### DATA TO PROCESS ###
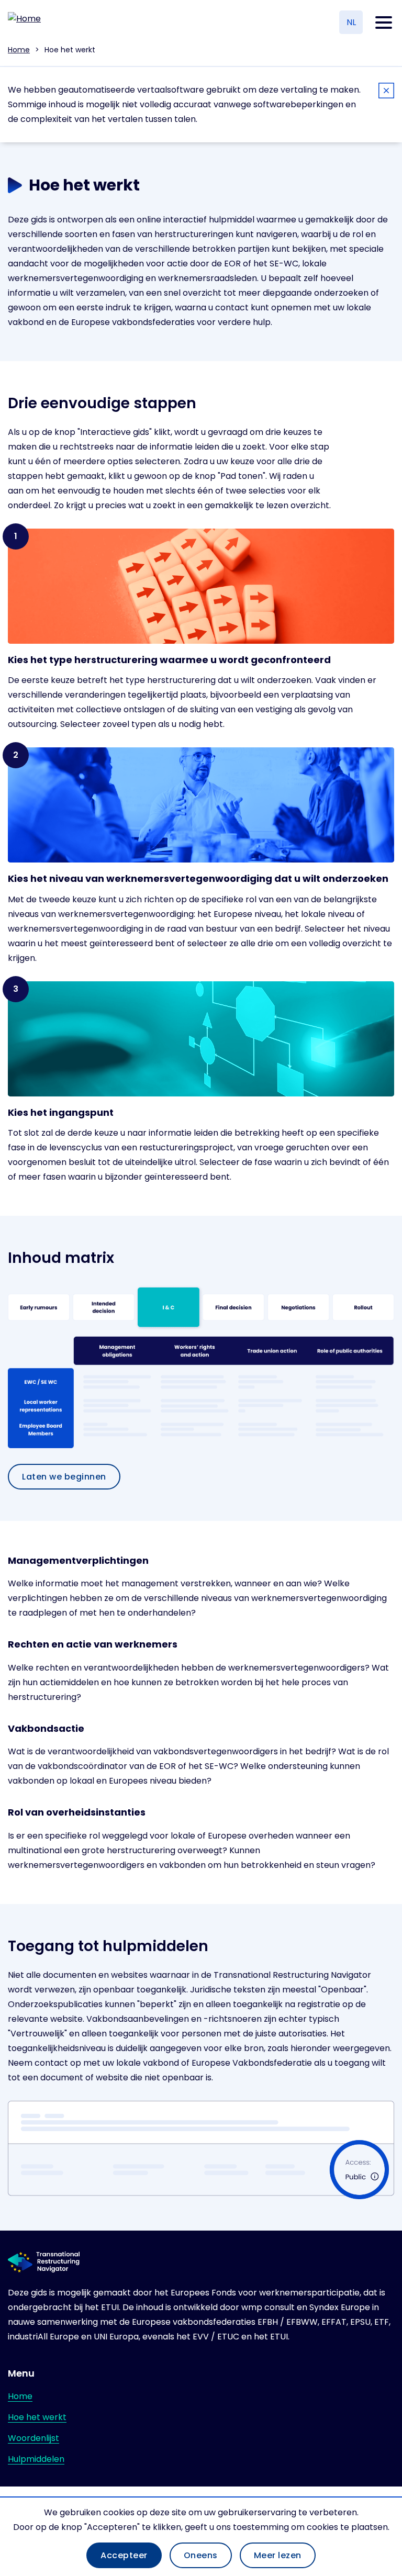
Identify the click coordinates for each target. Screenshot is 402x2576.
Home (19, 49)
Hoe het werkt (37, 2417)
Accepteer (124, 2555)
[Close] (386, 92)
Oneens (201, 2555)
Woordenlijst (33, 2438)
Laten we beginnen (64, 1477)
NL (351, 22)
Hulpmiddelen (36, 2459)
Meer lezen (278, 2555)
###
:: WORK INSTRUCTIONS ::
Output the records exactly, pictures excluded.

:: RESULT OF THE TASK ::
Identify the click coordinates for each target. Screenshot is 402x2576.
Home (19, 49)
Hoe het werkt (37, 2417)
Accepteer (124, 2555)
[Close] (386, 92)
Oneens (201, 2555)
Woordenlijst (33, 2438)
Laten we beginnen (64, 1477)
NL (351, 22)
Hulpmiddelen (36, 2459)
Meer lezen (278, 2555)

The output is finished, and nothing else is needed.